=== Saved entries ===
==============================

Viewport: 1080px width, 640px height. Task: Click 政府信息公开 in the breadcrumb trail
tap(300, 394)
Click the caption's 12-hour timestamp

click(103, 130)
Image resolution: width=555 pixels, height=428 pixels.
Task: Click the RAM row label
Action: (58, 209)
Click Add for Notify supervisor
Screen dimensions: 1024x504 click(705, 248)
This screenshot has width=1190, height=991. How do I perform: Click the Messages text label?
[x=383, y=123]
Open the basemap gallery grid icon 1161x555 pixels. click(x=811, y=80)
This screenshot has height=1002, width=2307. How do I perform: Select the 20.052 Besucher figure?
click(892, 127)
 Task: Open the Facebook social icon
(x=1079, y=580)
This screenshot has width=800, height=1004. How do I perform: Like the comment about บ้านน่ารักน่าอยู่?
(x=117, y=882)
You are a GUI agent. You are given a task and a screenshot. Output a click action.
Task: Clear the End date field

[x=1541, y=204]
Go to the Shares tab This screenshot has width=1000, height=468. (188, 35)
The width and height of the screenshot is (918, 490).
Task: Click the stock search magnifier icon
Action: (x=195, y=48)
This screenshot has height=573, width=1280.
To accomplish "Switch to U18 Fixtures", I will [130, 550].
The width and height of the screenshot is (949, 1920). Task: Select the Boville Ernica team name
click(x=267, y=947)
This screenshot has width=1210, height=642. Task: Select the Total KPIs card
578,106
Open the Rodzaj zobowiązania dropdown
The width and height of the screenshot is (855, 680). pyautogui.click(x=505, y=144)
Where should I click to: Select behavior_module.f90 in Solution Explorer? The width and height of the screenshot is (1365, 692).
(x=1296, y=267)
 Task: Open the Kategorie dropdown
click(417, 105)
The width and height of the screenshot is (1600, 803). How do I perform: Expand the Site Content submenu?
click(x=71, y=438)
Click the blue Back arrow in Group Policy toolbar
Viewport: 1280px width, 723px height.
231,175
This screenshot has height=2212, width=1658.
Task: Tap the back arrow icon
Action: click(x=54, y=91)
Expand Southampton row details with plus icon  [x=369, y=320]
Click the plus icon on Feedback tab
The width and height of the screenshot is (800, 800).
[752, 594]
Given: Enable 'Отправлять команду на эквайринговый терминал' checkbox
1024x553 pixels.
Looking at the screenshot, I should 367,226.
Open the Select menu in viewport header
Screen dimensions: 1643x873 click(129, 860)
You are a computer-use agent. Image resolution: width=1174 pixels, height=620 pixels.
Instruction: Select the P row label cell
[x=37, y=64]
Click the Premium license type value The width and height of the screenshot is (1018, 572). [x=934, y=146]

==============================

=== What the task asks ===
When a line in the data contains "agent", return it as written.

=== Expected answer ===
You are a GUI agent. You are given a task and a screenshot. Output a click action.
You are a computer-use agent. Image resolution: width=1174 pixels, height=620 pixels.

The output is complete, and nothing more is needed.